What you need to know:
- Ecowas denounced as illegal President Jose Mario Vaz's sacking last week of Gomes and his internationally backed government.
- Gomes has already described Vaz's sacking of him and his cabinet as a coup paving the way for him to stop preparations for the presidential poll.
- Vaz, 62, is one of the 12 candidates running for the presidency.
West African leaders on Sunday reiterated their backing for Guinea-Bissau's Aristide Gomes, sacked as prime minister by the country's interim president three weeks ahead of a presidential election.
A delegation of the 15-nation Economic Community of West African States (Ecowas) denounced as illegal President Jose Mario Vaz's sacking last week of Gomes and his internationally backed government.
Vaz had no authority to dismiss the administration or appoint a replacement government because his five-year mandate as president had expired in June, said the Ecowas statement.
At a June 29 meeting in Abuja, Nigeria, Ecowas had agreed that Vaz could stay on until the presidential election due November 24, but leave the government to run the country.
Jean-Claude Brou, president of the Ecowas Commission, warned that anyone who tried to prevent the holding of the election this month faced the possibility of sanctions.
Gomes has already described Vaz's sacking of him and his cabinet as a coup paving the way for him to stop preparations for the presidential poll.
"My government is the only legitimate one recognised by the international community," said Gomes after meeting the Ecowas delegation in Bissau.
"I am continuing my work, which is to organise the elections at the scheduled date," he continued, adding: "If the president sets fire to the house, he risks being left without a roof."
The Ecowas delegation that visited Guinea-Bissau Sunday also met with Vaz, foreign diplomats in the capital, lawmakers and members of the electoral commission, an AFP journalist reported.

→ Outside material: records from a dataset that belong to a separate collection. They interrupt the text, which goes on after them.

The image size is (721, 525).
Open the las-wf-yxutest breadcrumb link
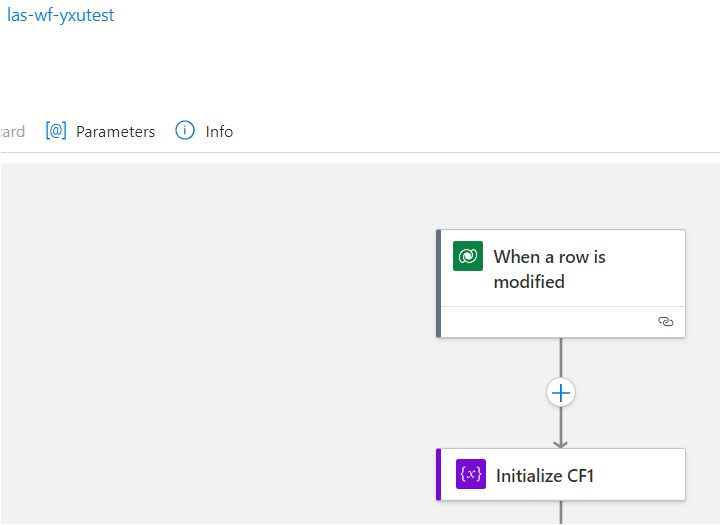coord(60,15)
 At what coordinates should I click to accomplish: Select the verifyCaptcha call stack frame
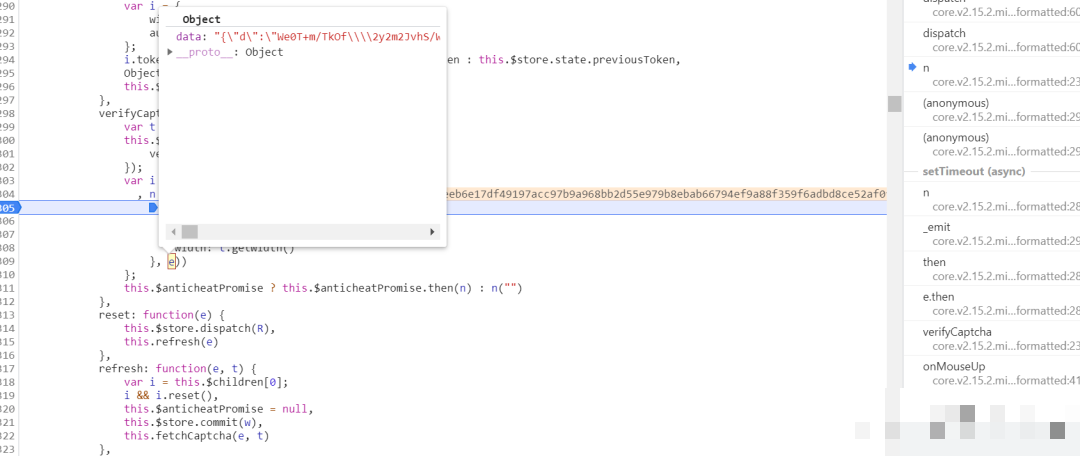pos(955,332)
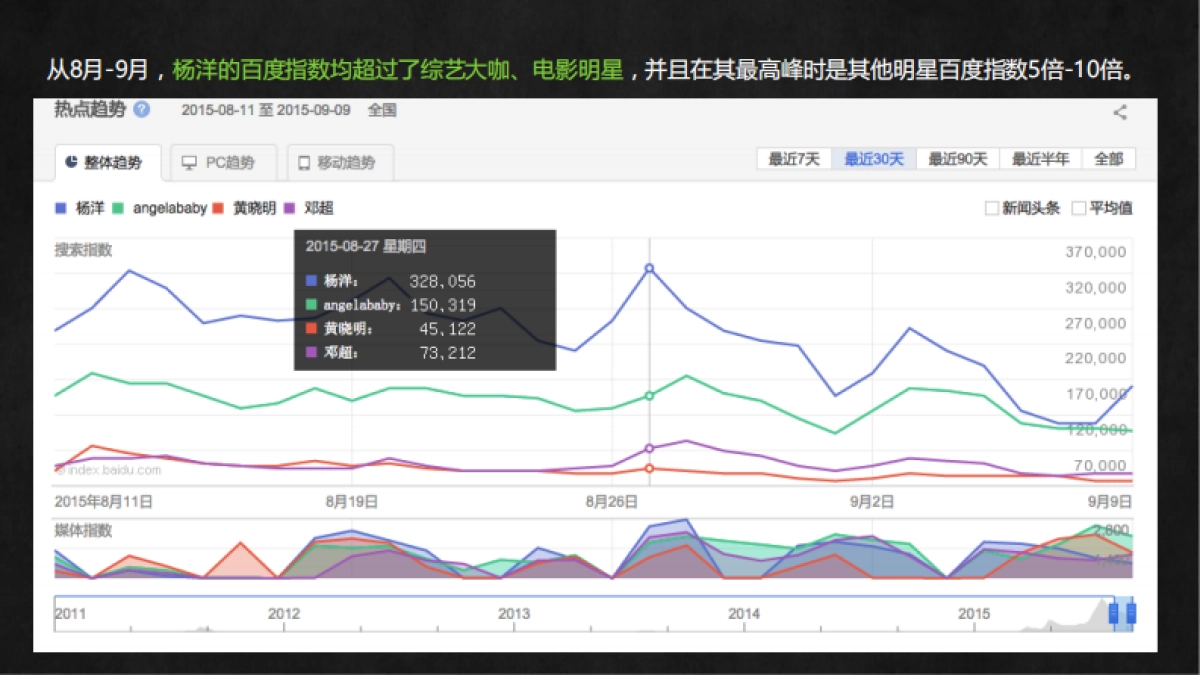Enable the 平均值 checkbox
1200x675 pixels.
[x=1078, y=207]
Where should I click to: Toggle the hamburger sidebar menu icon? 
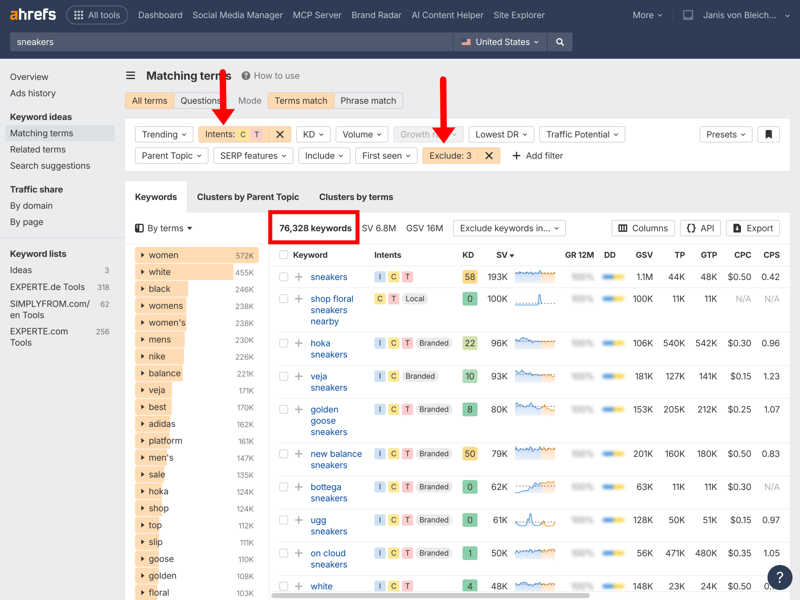click(x=130, y=76)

But they did not meet the prime minister Vaz appointed to replace Gomes, Faustino Imbali.
The UN Security Council on Friday called for the authorities to respect the date set for the holding of the presidential election and rejected Vaz's appointment of the new government.

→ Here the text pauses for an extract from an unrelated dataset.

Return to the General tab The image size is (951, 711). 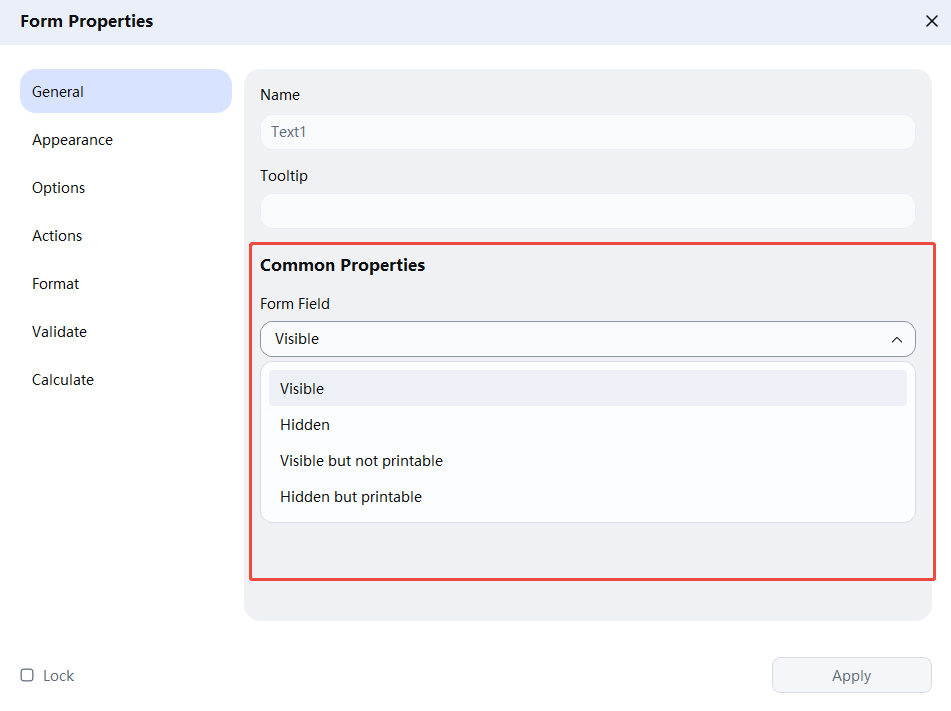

Vaz has already said the election will go ahead, with a second round if necessary being held on December 29.
Vaz, 62, is one of the 12 candidates running for the presidency.
Another former prime minister, Domingos Simoes Pereira, who heads the African Party of the Independence of Guinea and Cape Verde (PAIGC), is running against him.
PAIGC won a parliamentary majority in the March 10 legislative election.
Vaz has governed since 2014 in Guinea Bissau, which is stricken by poverty, corruption and drug trafficking.